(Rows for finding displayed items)
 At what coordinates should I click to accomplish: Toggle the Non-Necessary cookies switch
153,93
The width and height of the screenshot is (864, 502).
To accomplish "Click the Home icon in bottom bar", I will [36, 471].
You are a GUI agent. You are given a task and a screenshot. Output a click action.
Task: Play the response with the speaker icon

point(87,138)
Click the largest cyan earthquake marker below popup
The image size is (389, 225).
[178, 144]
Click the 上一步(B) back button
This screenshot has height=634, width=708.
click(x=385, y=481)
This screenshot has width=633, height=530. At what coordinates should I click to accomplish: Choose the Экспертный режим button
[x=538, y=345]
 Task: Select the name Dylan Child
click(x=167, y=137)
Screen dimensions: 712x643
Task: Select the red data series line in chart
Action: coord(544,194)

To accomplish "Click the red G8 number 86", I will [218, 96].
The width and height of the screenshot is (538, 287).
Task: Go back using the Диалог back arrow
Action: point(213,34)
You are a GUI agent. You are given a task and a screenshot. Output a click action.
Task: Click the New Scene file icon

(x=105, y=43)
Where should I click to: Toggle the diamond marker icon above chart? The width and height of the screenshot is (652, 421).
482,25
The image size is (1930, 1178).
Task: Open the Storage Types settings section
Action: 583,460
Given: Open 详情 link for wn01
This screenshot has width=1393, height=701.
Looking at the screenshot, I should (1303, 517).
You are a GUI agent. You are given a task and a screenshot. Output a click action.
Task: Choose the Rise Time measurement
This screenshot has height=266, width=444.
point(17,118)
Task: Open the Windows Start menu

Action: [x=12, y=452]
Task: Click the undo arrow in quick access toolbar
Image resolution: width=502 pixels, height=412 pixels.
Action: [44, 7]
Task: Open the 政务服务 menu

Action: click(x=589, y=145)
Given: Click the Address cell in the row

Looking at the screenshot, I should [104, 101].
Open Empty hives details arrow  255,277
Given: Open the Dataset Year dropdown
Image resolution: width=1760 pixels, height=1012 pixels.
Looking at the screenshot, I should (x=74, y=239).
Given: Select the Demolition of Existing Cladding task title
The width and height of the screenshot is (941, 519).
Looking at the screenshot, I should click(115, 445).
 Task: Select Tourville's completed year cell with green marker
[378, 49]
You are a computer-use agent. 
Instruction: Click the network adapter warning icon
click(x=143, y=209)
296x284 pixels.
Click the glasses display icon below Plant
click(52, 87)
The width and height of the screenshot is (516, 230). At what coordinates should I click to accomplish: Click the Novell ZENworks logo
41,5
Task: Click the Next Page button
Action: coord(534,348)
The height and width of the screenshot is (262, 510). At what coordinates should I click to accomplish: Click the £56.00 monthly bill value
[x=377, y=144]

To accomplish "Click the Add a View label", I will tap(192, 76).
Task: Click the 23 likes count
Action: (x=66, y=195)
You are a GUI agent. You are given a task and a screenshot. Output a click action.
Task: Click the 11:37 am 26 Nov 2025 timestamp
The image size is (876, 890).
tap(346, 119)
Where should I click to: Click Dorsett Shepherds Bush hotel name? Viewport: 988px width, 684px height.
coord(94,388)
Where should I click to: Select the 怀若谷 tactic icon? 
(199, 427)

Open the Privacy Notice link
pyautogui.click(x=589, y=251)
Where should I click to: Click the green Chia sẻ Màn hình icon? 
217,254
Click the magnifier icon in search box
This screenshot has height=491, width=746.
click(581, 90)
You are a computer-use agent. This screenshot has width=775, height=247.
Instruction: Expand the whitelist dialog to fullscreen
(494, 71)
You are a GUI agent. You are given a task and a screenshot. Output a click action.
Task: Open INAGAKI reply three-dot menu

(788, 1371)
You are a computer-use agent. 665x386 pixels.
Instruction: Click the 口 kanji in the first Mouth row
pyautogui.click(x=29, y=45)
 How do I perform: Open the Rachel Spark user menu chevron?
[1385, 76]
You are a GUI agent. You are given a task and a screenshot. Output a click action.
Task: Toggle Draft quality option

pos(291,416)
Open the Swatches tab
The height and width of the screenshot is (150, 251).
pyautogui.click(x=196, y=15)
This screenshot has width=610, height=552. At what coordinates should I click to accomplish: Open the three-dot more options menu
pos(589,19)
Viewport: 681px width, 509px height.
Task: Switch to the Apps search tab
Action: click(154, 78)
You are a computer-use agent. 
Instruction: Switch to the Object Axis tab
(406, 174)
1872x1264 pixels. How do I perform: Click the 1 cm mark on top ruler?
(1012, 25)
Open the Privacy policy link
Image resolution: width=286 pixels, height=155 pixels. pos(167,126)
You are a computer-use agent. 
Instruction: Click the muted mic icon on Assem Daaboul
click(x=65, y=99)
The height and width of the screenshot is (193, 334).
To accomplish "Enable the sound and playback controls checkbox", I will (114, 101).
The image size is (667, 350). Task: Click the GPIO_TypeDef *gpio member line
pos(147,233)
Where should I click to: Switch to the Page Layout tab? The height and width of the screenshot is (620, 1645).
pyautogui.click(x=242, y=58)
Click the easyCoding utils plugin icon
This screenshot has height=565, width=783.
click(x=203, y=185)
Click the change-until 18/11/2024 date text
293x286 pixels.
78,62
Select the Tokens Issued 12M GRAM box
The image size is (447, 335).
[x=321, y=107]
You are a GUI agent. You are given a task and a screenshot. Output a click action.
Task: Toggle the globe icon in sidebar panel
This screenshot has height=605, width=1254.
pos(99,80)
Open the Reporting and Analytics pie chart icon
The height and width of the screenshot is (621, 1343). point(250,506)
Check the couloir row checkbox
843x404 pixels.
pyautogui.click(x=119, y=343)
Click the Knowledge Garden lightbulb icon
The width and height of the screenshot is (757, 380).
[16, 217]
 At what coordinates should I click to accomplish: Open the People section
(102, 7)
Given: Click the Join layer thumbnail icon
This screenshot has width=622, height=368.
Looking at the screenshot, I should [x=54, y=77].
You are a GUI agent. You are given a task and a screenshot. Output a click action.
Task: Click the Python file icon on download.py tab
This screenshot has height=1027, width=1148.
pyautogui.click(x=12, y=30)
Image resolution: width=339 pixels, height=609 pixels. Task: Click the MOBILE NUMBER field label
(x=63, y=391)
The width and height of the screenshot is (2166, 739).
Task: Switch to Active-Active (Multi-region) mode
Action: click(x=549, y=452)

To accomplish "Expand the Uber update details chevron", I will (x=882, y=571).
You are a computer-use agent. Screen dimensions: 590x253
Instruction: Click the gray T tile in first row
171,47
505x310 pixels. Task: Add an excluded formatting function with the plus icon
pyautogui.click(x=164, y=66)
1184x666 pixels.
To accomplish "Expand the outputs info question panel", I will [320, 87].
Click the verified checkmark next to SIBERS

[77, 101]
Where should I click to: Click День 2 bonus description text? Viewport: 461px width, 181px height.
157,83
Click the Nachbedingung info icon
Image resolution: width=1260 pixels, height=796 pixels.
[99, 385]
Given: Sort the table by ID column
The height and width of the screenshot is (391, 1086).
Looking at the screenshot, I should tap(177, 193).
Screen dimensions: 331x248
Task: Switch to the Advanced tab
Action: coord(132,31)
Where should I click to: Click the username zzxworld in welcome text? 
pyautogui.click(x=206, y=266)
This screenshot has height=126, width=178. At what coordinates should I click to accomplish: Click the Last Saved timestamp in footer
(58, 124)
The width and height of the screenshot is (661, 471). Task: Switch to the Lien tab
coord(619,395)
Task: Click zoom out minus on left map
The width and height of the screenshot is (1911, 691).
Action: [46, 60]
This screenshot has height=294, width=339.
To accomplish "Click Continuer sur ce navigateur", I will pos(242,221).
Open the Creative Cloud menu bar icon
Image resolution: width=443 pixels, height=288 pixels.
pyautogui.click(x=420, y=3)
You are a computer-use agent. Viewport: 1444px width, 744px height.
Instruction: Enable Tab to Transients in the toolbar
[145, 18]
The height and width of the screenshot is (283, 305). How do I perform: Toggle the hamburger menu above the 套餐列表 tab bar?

▸ Exercise task:
In all of the rows above, swap "GUI agent" for "interface agent" and leave everything else unchanged.

▸ Output:
 At what coordinates should I click to accomplish: Toggle the Non-Necessary cookies switch
153,93
The width and height of the screenshot is (864, 502).
To accomplish "Click the Home icon in bottom bar", I will [36, 471].
You are a interface agent. You are given a task and a screenshot. Output a click action.
Task: Play the response with the speaker icon

point(87,138)
Click the largest cyan earthquake marker below popup
The image size is (389, 225).
[178, 144]
Click the 上一步(B) back button
This screenshot has height=634, width=708.
click(x=385, y=481)
This screenshot has width=633, height=530. At what coordinates should I click to accomplish: Choose the Экспертный режим button
[x=538, y=345]
 Task: Select the name Dylan Child
click(x=167, y=137)
Screen dimensions: 712x643
Task: Select the red data series line in chart
Action: coord(544,194)

To accomplish "Click the red G8 number 86", I will [218, 96].
The width and height of the screenshot is (538, 287).
Task: Go back using the Диалог back arrow
Action: point(213,34)
You are a interface agent. You are given a task and a screenshot. Output a click action.
Task: Click the New Scene file icon

(x=105, y=43)
Where should I click to: Toggle the diamond marker icon above chart? The width and height of the screenshot is (652, 421).
482,25
The image size is (1930, 1178).
Task: Open the Storage Types settings section
Action: 583,460
Given: Open 详情 link for wn01
This screenshot has width=1393, height=701.
Looking at the screenshot, I should (1303, 517).
You are a interface agent. You are given a task and a screenshot. Output a click action.
Task: Choose the Rise Time measurement
This screenshot has height=266, width=444.
point(17,118)
Task: Open the Windows Start menu

Action: [x=12, y=452]
Task: Click the undo arrow in quick access toolbar
Image resolution: width=502 pixels, height=412 pixels.
Action: [44, 7]
Task: Open the 政务服务 menu

Action: click(x=589, y=145)
Given: Click the Address cell in the row

Looking at the screenshot, I should [104, 101].
Open Empty hives details arrow  255,277
Given: Open the Dataset Year dropdown
Image resolution: width=1760 pixels, height=1012 pixels.
Looking at the screenshot, I should (x=74, y=239).
Given: Select the Demolition of Existing Cladding task title
The width and height of the screenshot is (941, 519).
Looking at the screenshot, I should click(115, 445).
 Task: Select Tourville's completed year cell with green marker
[378, 49]
You are a computer-use agent. 
Instruction: Click the network adapter warning icon
click(x=143, y=209)
296x284 pixels.
Click the glasses display icon below Plant
click(52, 87)
The width and height of the screenshot is (516, 230). At what coordinates should I click to accomplish: Click the Novell ZENworks logo
41,5
Task: Click the Next Page button
Action: coord(534,348)
The height and width of the screenshot is (262, 510). At what coordinates should I click to accomplish: Click the £56.00 monthly bill value
[x=377, y=144]

To accomplish "Click the Add a View label", I will tap(192, 76).
Task: Click the 23 likes count
Action: (x=66, y=195)
You are a interface agent. You are given a task and a screenshot. Output a click action.
Task: Click the 11:37 am 26 Nov 2025 timestamp
The image size is (876, 890).
tap(346, 119)
Where should I click to: Click Dorsett Shepherds Bush hotel name? Viewport: 988px width, 684px height.
coord(94,388)
Where should I click to: Select the 怀若谷 tactic icon? 
(199, 427)

Open the Privacy Notice link
pyautogui.click(x=589, y=251)
Where should I click to: Click the green Chia sẻ Màn hình icon? 
217,254
Click the magnifier icon in search box
This screenshot has height=491, width=746.
click(581, 90)
You are a computer-use agent. This screenshot has width=775, height=247.
Instruction: Expand the whitelist dialog to fullscreen
(494, 71)
You are a interface agent. You are given a task and a screenshot. Output a click action.
Task: Open INAGAKI reply three-dot menu

(788, 1371)
You are a computer-use agent. 665x386 pixels.
Instruction: Click the 口 kanji in the first Mouth row
pyautogui.click(x=29, y=45)
 How do I perform: Open the Rachel Spark user menu chevron?
[1385, 76]
You are a interface agent. You are given a task and a screenshot. Output a click action.
Task: Toggle Draft quality option

pos(291,416)
Open the Swatches tab
The height and width of the screenshot is (150, 251).
pyautogui.click(x=196, y=15)
This screenshot has width=610, height=552. At what coordinates should I click to accomplish: Open the three-dot more options menu
pos(589,19)
Viewport: 681px width, 509px height.
Task: Switch to the Apps search tab
Action: click(154, 78)
You are a computer-use agent. 
Instruction: Switch to the Object Axis tab
(406, 174)
1872x1264 pixels. How do I perform: Click the 1 cm mark on top ruler?
(1012, 25)
Open the Privacy policy link
Image resolution: width=286 pixels, height=155 pixels. pos(167,126)
You are a computer-use agent. 
Instruction: Click the muted mic icon on Assem Daaboul
click(x=65, y=99)
The height and width of the screenshot is (193, 334).
To accomplish "Enable the sound and playback controls checkbox", I will (114, 101).
The image size is (667, 350). Task: Click the GPIO_TypeDef *gpio member line
pos(147,233)
Where should I click to: Switch to the Page Layout tab? The height and width of the screenshot is (620, 1645).
pyautogui.click(x=242, y=58)
Click the easyCoding utils plugin icon
This screenshot has height=565, width=783.
click(x=203, y=185)
Click the change-until 18/11/2024 date text
293x286 pixels.
78,62
Select the Tokens Issued 12M GRAM box
The image size is (447, 335).
[x=321, y=107]
You are a interface agent. You are given a task and a screenshot. Output a click action.
Task: Toggle the globe icon in sidebar panel
This screenshot has height=605, width=1254.
pos(99,80)
Open the Reporting and Analytics pie chart icon
The height and width of the screenshot is (621, 1343). point(250,506)
Check the couloir row checkbox
843x404 pixels.
pyautogui.click(x=119, y=343)
Click the Knowledge Garden lightbulb icon
The width and height of the screenshot is (757, 380).
[16, 217]
 At what coordinates should I click to accomplish: Open the People section
(102, 7)
Given: Click the Join layer thumbnail icon
This screenshot has width=622, height=368.
Looking at the screenshot, I should [x=54, y=77].
You are a interface agent. You are given a task and a screenshot. Output a click action.
Task: Click the Python file icon on download.py tab
This screenshot has height=1027, width=1148.
pyautogui.click(x=12, y=30)
Image resolution: width=339 pixels, height=609 pixels. Task: Click the MOBILE NUMBER field label
(x=63, y=391)
The width and height of the screenshot is (2166, 739).
Task: Switch to Active-Active (Multi-region) mode
Action: click(x=549, y=452)

To accomplish "Expand the Uber update details chevron", I will (x=882, y=571).
You are a computer-use agent. Screen dimensions: 590x253
Instruction: Click the gray T tile in first row
171,47
505x310 pixels. Task: Add an excluded formatting function with the plus icon
pyautogui.click(x=164, y=66)
1184x666 pixels.
To accomplish "Expand the outputs info question panel", I will [320, 87].
Click the verified checkmark next to SIBERS

[77, 101]
Where should I click to: Click День 2 bonus description text? Viewport: 461px width, 181px height.
157,83
Click the Nachbedingung info icon
Image resolution: width=1260 pixels, height=796 pixels.
[99, 385]
Given: Sort the table by ID column
The height and width of the screenshot is (391, 1086).
Looking at the screenshot, I should tap(177, 193).
Screen dimensions: 331x248
Task: Switch to the Advanced tab
Action: coord(132,31)
Where should I click to: Click the username zzxworld in welcome text? 
pyautogui.click(x=206, y=266)
This screenshot has height=126, width=178. At what coordinates should I click to accomplish: Click the Last Saved timestamp in footer
(58, 124)
The width and height of the screenshot is (661, 471). Task: Switch to the Lien tab
coord(619,395)
Task: Click zoom out minus on left map
The width and height of the screenshot is (1911, 691).
Action: [46, 60]
This screenshot has height=294, width=339.
To accomplish "Click Continuer sur ce navigateur", I will pos(242,221).
Open the Creative Cloud menu bar icon
Image resolution: width=443 pixels, height=288 pixels.
pyautogui.click(x=420, y=3)
You are a computer-use agent. Viewport: 1444px width, 744px height.
Instruction: Enable Tab to Transients in the toolbar
[145, 18]
The height and width of the screenshot is (283, 305). How do I perform: Toggle the hamburger menu above the 套餐列表 tab bar?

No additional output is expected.